I received a phone call earlier this week. Here’s a summary of how the conversation went:
Caller: Do I need a Roth IRA or Traditional IRA?
Me: Roth. Where are you opening it?
Me: Do you know what to invest in?
Me: We’ll worry about that later. Are you there right now?
Me: Open the account, deposit your money and I’ll work on what to invest it in.
To put the call into context, the caller was from a family member, Karen. She’s 19, a college student and has never taken an interest in investing. So when she called while she was physically at the Scottrade office, I couldn’t help but be proud of her. Starting out a retirement account at such a young age is a great idea.
Let’s work through the conversation:
A Roth IRA is appropriate for her because of her age and student status. It’s likely that she is paying the lowest taxes she might ever pay right now. A Roth can be a great choice for many investors, Free Money Finance discussed it in Retirement Smackdown: Which is Better — Traditional IRA or Roth IRA?
I used to recommend Scottrade because they had access to Vanguard mutual funds for free. Since they now charge $17 per trade for the funds (and $7 for stocks and ETFs), I usually like people to open their account directly at Vanguard. To open an account using index funds at Vanguard $3,000 minimum is needed. Because Karen was at the office, I wanted to keep the momentum going. She also was opening the account with less than the $3,000 minimum. She can always transfer the account to Vanguard when she reaches the minimum.

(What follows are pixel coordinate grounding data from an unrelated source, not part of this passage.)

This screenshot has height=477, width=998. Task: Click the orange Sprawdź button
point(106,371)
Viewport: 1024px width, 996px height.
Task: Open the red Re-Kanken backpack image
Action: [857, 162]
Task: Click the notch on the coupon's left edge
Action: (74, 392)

What to invest in: Vanguard offers a set of target retirement funds that are perfect for investors that want to set it and forget it. The funds are invested in low cost index funds that are broken into total stock market, total bond market, and total international market. The funds adjust as the investor gets closer to retirement.
Vanguard Total Stock Market Index Fund
Vanguard European Stock Index Fund
Vanguard Total Bond Market Index Fund
Vanguard Pacific Stock Index Fund
Vanguard Emerging Markets Stock Index Fund
Because she can’t access the 2050 fund just yet, the next best option for Karen will be a total market index fund. Vanguard has two options that contain the total stock market. The ETF (VTI) and the Index fund (VTSMX). Because she opened the account at Scottrade, the lower cost option is the EFT at $7 per trade. You can run a calculator on the Vanguard site to compare the choices with different investment amounts.
My recommendations for Karen:
- Purchase VTI with the money deposited.
- Continue to deposit a set amount monthly, but do not buy additional shares.
- Each time the holding account reaches $350, purchase additional shares of VTI.
- Once the account reaches $3,000, transfer it to Vanguard and purchase the Vanguard Target Retirement 2050.
Drawbacks to this plan:
- The initial investment will not have any bond or international exposure. This is not an ideal asset allocation. However, Karen is young and has a long time until retirement so going without a bond exposure for a relatively short period of time should be OK in the long run. An international option should be added as soon as possible. Holding VTI will match approximately 72% of the 2050 plan.
- The commission will be relatively high (2%) for the ongoing purchases. Normally I am not a fan of high cost investments. However, in this instance I believe it is best for Karen to get started investing in the market rather than wait it out until she has saved up enough money.
Update: Vanguard Admiral Shares Lower Minimum Balance Requirements in October 2010.